Task instructions - Would you write out every entry exactly, but without the pictures?

------------------------------

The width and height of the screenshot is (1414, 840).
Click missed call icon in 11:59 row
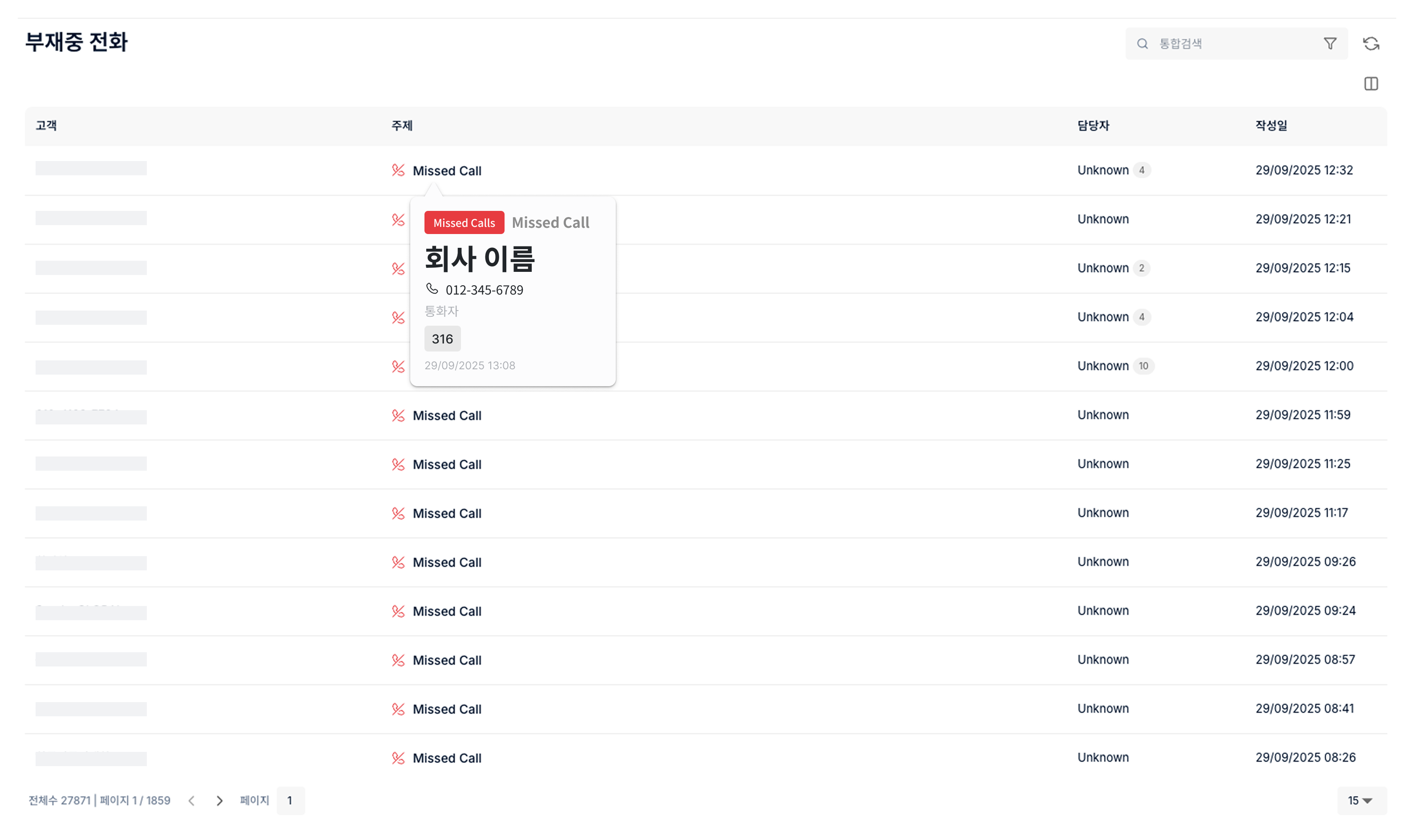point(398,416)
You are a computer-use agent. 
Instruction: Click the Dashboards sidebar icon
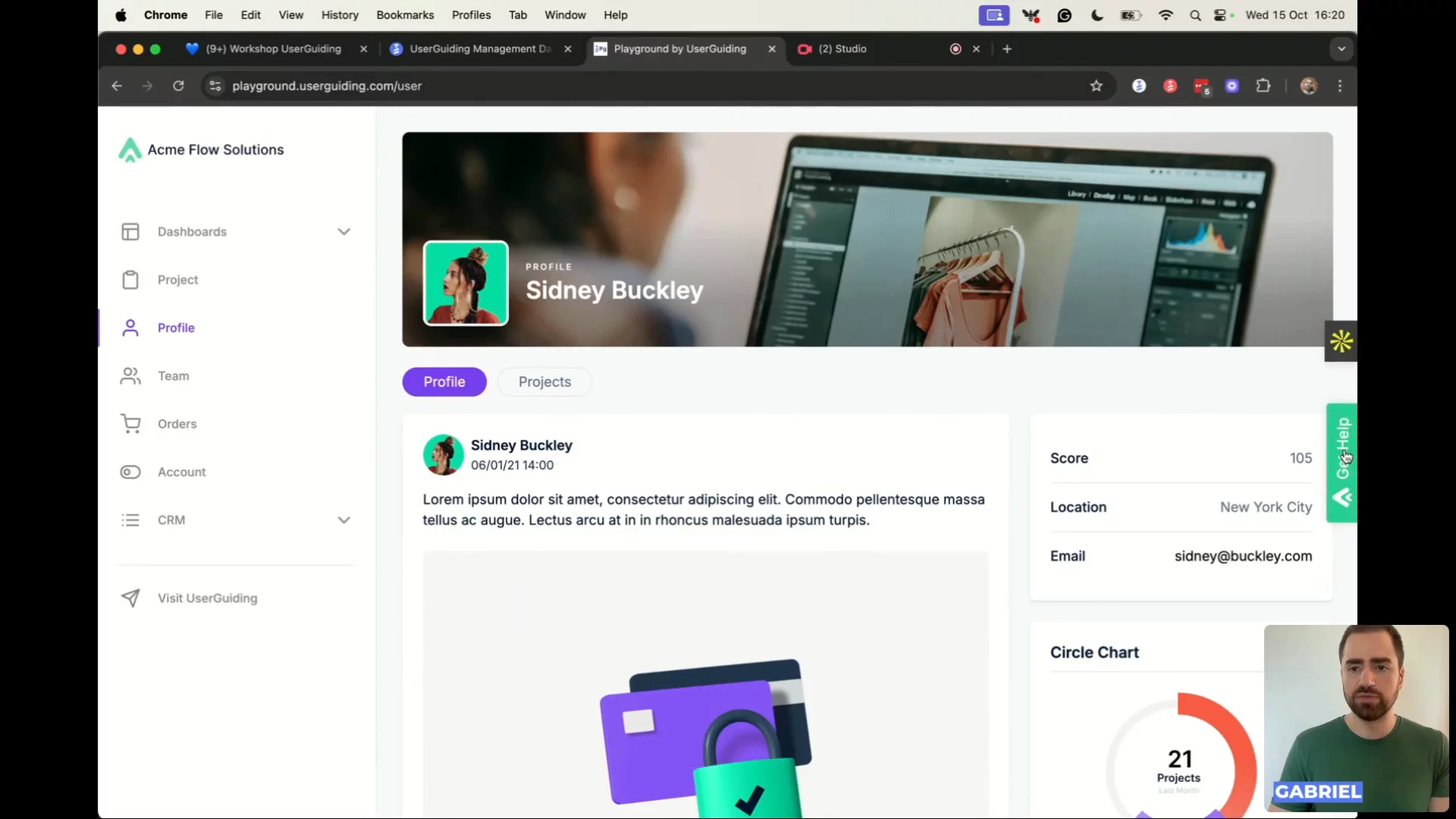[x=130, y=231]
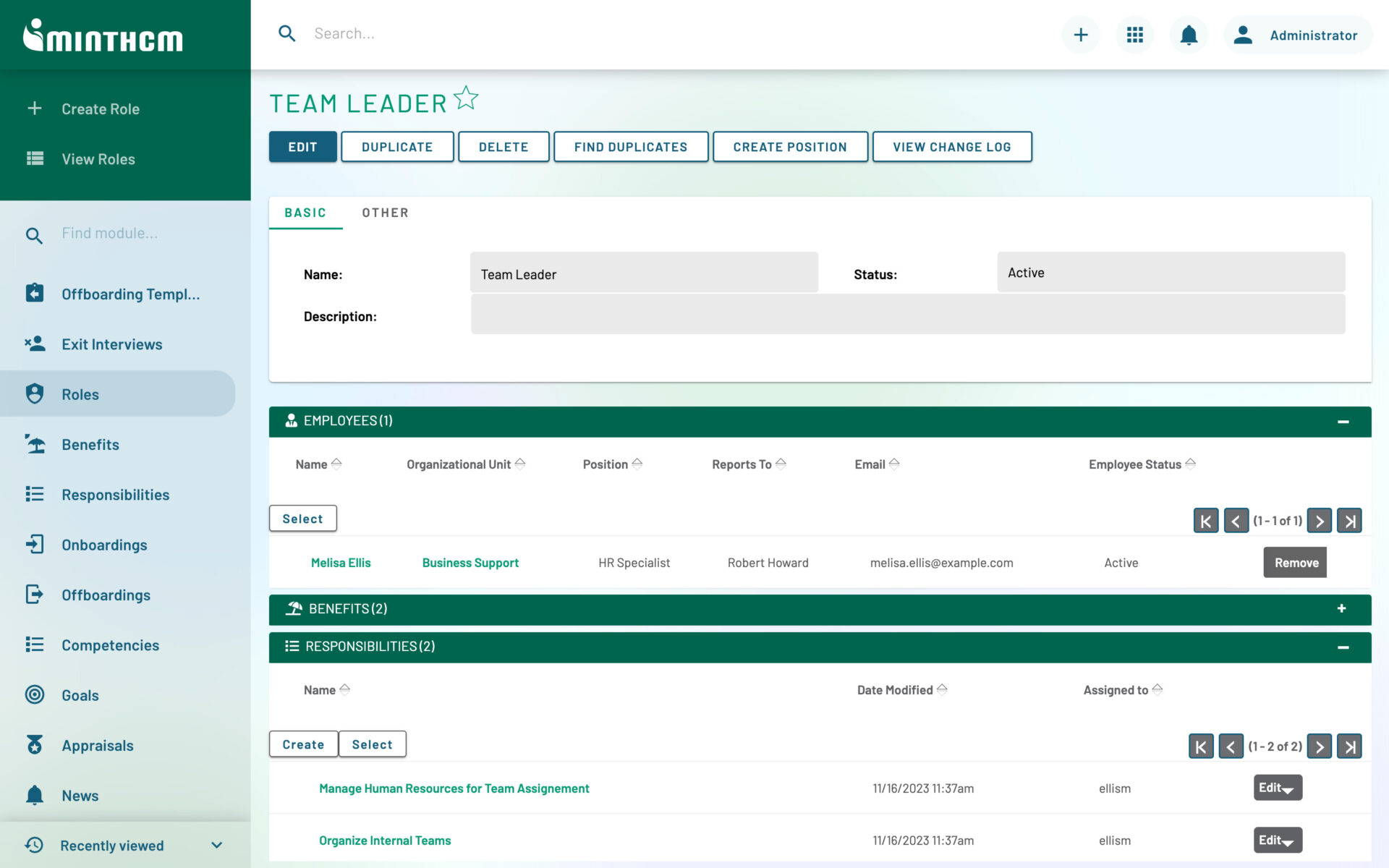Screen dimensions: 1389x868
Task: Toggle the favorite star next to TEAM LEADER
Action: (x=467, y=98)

------------------------------

Finished task -
The width and height of the screenshot is (1414, 840).
Click missed call icon in 11:59 row
point(398,416)
You are a computer-use agent. 
Instruction: Click the Dashboards sidebar icon
[x=130, y=231]
Screen dimensions: 1389x868
Task: Toggle the favorite star next to TEAM LEADER
Action: (x=467, y=98)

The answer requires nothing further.